The differential diagnosis of cystic lymphangiomatosis includes true splenic cysts, mesothelial cysts, echinococcosis and very rarely cystic hamartoma1. True splenic cysts will have definite epithelial lining. They may present with septations but usually the multicystic cavities are larger than in our case. Parasitic cysts most commonly due to Ecchinococcus granulosus may be indistinguishable from any other multicystic mass; therefore they may resemble cystic lymphangiomatosis. Any patient with a cystic splenic mass should have a serologic test for echinococcosis.
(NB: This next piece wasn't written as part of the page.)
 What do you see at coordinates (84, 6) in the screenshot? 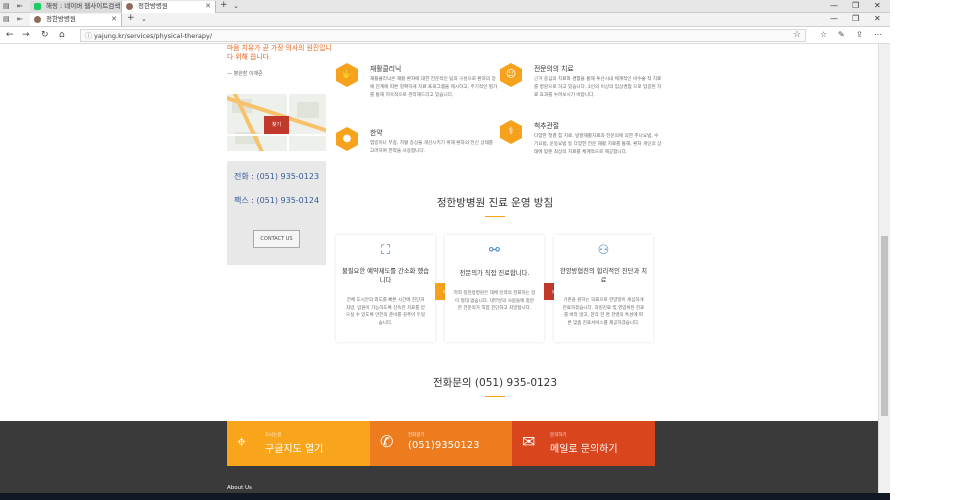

Cystic hamartomas are very rare in the spleen, and occur more frequently in the liver in the paediatric age group7. Although cystic lymphangiomatosis of spleen is a benign entity, one case of malignant lymphangioma was also reported9. The malignant degeneration was suggested by the increased proportion of solid areas as in ovarian epithelial neoplasms. In their patient, the endothelial cells had formed papillary excrescences within some of the cystic spaces, and solid foci in other regions of the mass.
The normal evolution of splenic lymphangioma is variable. Small lesions are often incidentally detected. Larger lesions may increase in size and cause the compression of other organs or rupture even after minor trauma. Treatment typically consists of fenestration of large cysts or surgical resection of cystic organs. For larger splenic cysts, splenectomy is advantageous, as the risk of rupture is very high8. Splenectomy tends to result in relief of symptoms and in resolution of anaemia and thrombocytopenia in patients with hypersplenism. Cystic lymphangiomatosis of the spleen, even though rare, should be considered in the differential diagnosis of massive splenomegaly even among the elderly as it is a fully treatable disorder.